● Information provided
——————
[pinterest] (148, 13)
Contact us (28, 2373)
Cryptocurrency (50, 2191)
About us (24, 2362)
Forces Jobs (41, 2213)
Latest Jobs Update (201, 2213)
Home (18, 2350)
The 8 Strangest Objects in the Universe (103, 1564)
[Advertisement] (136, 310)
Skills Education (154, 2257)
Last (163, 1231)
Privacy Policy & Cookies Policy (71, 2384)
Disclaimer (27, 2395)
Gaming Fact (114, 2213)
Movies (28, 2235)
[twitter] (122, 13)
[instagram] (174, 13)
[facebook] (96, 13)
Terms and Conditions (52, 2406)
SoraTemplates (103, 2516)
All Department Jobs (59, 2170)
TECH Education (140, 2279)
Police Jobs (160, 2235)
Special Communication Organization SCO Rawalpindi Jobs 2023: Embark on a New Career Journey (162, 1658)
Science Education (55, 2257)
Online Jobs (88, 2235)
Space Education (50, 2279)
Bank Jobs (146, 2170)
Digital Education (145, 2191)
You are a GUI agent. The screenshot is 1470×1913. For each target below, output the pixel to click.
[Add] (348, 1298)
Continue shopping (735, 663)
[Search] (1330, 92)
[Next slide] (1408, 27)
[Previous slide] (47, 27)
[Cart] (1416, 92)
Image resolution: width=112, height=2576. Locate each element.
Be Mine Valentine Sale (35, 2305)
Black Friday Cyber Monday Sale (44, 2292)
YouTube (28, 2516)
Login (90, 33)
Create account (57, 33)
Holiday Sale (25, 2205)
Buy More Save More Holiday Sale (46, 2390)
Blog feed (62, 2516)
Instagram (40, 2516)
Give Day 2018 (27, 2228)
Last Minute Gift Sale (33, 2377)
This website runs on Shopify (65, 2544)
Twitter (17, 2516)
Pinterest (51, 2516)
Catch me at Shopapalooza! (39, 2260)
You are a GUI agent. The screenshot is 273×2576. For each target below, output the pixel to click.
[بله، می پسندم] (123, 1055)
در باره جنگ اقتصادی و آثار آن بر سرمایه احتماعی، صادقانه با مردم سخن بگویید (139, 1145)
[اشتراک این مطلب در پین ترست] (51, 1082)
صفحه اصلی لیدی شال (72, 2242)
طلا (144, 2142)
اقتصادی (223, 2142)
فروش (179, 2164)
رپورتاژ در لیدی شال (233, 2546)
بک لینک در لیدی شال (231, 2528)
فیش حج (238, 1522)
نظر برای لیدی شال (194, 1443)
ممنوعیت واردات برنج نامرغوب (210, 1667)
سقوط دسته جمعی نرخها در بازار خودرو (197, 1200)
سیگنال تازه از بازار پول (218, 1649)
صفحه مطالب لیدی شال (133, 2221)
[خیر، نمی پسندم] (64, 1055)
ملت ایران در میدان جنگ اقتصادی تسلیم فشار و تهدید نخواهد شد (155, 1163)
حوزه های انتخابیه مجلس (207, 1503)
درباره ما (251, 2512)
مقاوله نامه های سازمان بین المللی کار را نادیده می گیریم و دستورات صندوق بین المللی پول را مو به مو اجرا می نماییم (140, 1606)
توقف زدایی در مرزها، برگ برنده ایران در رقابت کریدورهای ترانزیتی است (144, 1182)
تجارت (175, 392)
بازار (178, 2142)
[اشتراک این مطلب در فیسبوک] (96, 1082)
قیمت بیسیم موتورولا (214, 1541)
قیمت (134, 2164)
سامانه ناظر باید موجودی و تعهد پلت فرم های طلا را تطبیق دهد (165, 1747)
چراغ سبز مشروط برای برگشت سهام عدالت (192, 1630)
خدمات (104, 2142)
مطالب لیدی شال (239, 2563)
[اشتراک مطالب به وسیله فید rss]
——————
● Try it
The records above are to be given again in full, word for word.

● Task answer
[pinterest] (148, 13)
Contact us (28, 2373)
Cryptocurrency (50, 2191)
About us (24, 2362)
Forces Jobs (41, 2213)
Latest Jobs Update (201, 2213)
Home (18, 2350)
The 8 Strangest Objects in the Universe (103, 1564)
[Advertisement] (136, 310)
Skills Education (154, 2257)
Last (163, 1231)
Privacy Policy & Cookies Policy (71, 2384)
Disclaimer (27, 2395)
Gaming Fact (114, 2213)
Movies (28, 2235)
[twitter] (122, 13)
[instagram] (174, 13)
[facebook] (96, 13)
Terms and Conditions (52, 2406)
SoraTemplates (103, 2516)
All Department Jobs (59, 2170)
TECH Education (140, 2279)
Police Jobs (160, 2235)
Special Communication Organization SCO Rawalpindi Jobs 2023: Embark on a New Career Journey (162, 1658)
Science Education (55, 2257)
Online Jobs (88, 2235)
Space Education (50, 2279)
Bank Jobs (146, 2170)
Digital Education (145, 2191)
You are a GUI agent. The screenshot is 1470×1913. For each target below, output the pixel to click.
[Add] (348, 1298)
Continue shopping (735, 663)
[Search] (1330, 92)
[Next slide] (1408, 27)
[Previous slide] (47, 27)
[Cart] (1416, 92)
Image resolution: width=112, height=2576. Locate each element.
Be Mine Valentine Sale (35, 2305)
Black Friday Cyber Monday Sale (44, 2292)
YouTube (28, 2516)
Login (90, 33)
Create account (57, 33)
Holiday Sale (25, 2205)
Buy More Save More Holiday Sale (46, 2390)
Blog feed (62, 2516)
Instagram (40, 2516)
Give Day 2018 (27, 2228)
Last Minute Gift Sale (33, 2377)
This website runs on Shopify (65, 2544)
Twitter (17, 2516)
Pinterest (51, 2516)
Catch me at Shopapalooza! (39, 2260)
You are a GUI agent. The screenshot is 273×2576. For each target below, output the pixel to click.
[بله، می پسندم] (123, 1055)
در باره جنگ اقتصادی و آثار آن بر سرمایه احتماعی، صادقانه با مردم سخن بگویید (139, 1145)
[اشتراک این مطلب در پین ترست] (51, 1082)
صفحه اصلی لیدی شال (72, 2242)
طلا (144, 2142)
اقتصادی (223, 2142)
فروش (179, 2164)
رپورتاژ در لیدی شال (233, 2546)
بک لینک در لیدی شال (231, 2528)
فیش حج (238, 1522)
نظر برای لیدی شال (194, 1443)
ممنوعیت واردات برنج نامرغوب (210, 1667)
سقوط دسته جمعی نرخها در بازار خودرو (197, 1200)
سیگنال تازه از بازار پول (218, 1649)
صفحه مطالب لیدی شال (133, 2221)
[خیر، نمی پسندم] (64, 1055)
ملت ایران در میدان جنگ اقتصادی تسلیم فشار و تهدید نخواهد شد (155, 1163)
حوزه های انتخابیه مجلس (207, 1503)
درباره ما (251, 2512)
مقاوله نامه های سازمان بین المللی کار را نادیده می گیریم و دستورات صندوق بین المللی پول را مو به مو اجرا می نماییم (140, 1606)
توقف زدایی در مرزها، برگ برنده ایران در رقابت کریدورهای ترانزیتی است (144, 1182)
تجارت (175, 392)
بازار (178, 2142)
[اشتراک این مطلب در فیسبوک] (96, 1082)
قیمت بیسیم موتورولا (214, 1541)
قیمت (134, 2164)
سامانه ناظر باید موجودی و تعهد پلت فرم های طلا را تطبیق دهد (165, 1747)
چراغ سبز مشروط برای برگشت سهام عدالت (192, 1630)
خدمات (104, 2142)
مطالب لیدی شال (239, 2563)
[اشتراک مطالب به وسیله فید rss]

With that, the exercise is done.